Policy Press, 2008, iv + 283 pp, hbk, 1 84742 081 7, £65, pbk, 1 84742 080 0, £22.50

This is a polemic, and a most effective one. The first part of its thesis (explored in part I) is that the economic model of rational individuals choosing how to satisfy their private desires now controls what we mean by ‘welfare’ and the means whereby we provide it, but that this is no way to provide for well-being. Sociological research has shown that as income rises, self-assessed well-being rises and then plateaus. Maximising economic rewards can be a stressful business, and we don’t always choose options in the marketplace which actually increase well-being – so, as Jordan suggests, ‘the paradox of the present situation, in the affluent Anglophone countries, is that the economic model is both dominant (as a basis for public policy, and within the social sciences) and fragile in the tenability of its fundamental assumptions’ (p.5).

The second element of the thesis (explored in part II) is that there is another way: a way based on ‘social value’. Our well-being in fact depends on the quality of relationships and on the culture of the collective in which we live – and this well-being is itself social: it is the well-being of populations. The problem is that the culture of our society is significantly informed by the economic model, so we become ‘cultural dopes’, unable to escape from this model.

Jordan employs the term ‘welfare’ for the individual’s utility maximisation, and thus, in terms of the economic model, ‘well-being’ is a quality of societies. The former is easier both to conceptualise and to operationalise. Contracts between individuals or between individuals and institutions have consequences which we can fairly easily analyse. A culture of well-being is rather more difficult both to measure and to foster. Thus part III of the book asks whether the economic model of welfare might generate a culture which enhances social value, thus reconciling welfare and well-being.

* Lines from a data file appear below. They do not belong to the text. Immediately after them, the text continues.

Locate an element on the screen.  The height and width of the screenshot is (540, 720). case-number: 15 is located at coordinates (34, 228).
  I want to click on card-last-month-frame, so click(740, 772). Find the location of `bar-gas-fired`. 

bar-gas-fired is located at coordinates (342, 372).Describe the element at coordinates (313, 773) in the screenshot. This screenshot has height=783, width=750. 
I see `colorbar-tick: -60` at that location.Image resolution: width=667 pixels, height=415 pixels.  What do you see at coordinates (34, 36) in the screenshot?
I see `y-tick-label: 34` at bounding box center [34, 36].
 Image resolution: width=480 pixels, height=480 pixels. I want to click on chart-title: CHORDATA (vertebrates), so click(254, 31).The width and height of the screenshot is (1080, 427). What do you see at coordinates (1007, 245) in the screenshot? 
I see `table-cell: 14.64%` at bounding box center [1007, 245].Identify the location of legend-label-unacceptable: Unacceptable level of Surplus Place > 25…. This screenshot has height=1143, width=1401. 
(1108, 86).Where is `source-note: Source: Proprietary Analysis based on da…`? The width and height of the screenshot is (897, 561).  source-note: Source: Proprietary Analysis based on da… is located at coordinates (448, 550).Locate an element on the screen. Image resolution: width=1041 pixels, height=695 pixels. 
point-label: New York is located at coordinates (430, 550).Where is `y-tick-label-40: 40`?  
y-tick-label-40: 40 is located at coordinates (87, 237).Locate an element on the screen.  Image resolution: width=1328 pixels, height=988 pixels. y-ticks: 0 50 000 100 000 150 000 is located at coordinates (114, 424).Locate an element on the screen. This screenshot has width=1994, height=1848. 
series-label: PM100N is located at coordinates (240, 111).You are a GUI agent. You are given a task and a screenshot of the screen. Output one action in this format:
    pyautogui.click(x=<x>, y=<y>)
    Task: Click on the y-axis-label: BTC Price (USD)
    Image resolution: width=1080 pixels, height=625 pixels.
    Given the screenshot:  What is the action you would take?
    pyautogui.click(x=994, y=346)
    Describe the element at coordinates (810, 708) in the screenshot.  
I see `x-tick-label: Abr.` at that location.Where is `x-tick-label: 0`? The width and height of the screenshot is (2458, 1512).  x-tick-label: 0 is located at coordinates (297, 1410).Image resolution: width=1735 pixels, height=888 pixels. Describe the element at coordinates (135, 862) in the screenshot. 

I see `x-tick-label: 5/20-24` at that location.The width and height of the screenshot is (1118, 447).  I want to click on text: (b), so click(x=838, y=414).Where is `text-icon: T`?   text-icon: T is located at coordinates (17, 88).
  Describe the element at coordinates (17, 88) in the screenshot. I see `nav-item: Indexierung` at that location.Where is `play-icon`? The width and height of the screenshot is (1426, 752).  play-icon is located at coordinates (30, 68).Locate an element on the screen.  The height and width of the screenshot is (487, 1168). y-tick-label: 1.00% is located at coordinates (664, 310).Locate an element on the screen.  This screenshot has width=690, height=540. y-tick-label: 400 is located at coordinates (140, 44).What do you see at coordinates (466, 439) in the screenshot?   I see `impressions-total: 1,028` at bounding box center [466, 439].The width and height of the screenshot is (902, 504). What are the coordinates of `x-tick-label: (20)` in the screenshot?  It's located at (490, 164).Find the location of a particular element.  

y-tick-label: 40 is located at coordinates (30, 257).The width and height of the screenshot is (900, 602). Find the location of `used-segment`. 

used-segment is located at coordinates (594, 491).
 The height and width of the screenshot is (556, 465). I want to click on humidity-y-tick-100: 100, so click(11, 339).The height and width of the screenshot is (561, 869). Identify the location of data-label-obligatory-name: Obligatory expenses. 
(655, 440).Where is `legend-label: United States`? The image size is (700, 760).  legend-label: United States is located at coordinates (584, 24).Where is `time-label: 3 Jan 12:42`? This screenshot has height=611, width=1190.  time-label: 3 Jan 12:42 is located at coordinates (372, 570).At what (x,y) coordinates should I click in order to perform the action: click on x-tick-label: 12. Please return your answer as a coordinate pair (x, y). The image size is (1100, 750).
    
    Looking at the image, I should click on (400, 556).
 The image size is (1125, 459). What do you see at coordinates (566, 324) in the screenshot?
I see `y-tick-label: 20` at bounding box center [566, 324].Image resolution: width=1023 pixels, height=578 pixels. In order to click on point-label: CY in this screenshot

Jordan discussions a Citizen’s Income (here called a Basic Income) and suggests that, whilst a Citizen’s Income in itself would not necessarily create a socially-understood well-being, it could complement the other complex social processes which might do so. ‘The conflicts between the priorities of maximising the basic income and sustaining the practices and cultures conducive for well-being would be the new stuff of democratic politics’ (p.243).

A Citizen’s Income is, after all, rooted in liberal individualism, so it is no surprise that in itself it cannot create social well-being. What we now need from Bill Jordan is a detailed examination of the institutional changes which might create social well-being. He is particularly interested in the ways in which we care for children and for the elderly, so a study of how a Citizen’s Income might cohere with a package of policy changes aimed at improving the social well-being of children and elderly people would be most informative. If he finds that the necessary changeswould be promoted by a Citizen’s Income then, because a Citizen’s Income is rooted in liberal individualism and would enhance individual choice, and because it is also a feasible reform (Jordan doesn’t discuss feasibility in this book), then a Citizen’s Income would fit his criteria for reform which would employ the economic model in order to enhance social value.

In the end it comes down to what we do with our lives. ‘Many people remain loyal to non-welfarist communal activities such as crafts, sports, musical styles or outdoor pursuits, but they are induced to see these as ‘lifestyle choices’ rather than essential aspects of well-being’ (p.250). Would a Citizen’s Income increase our involvement in such culture-building? We need to know.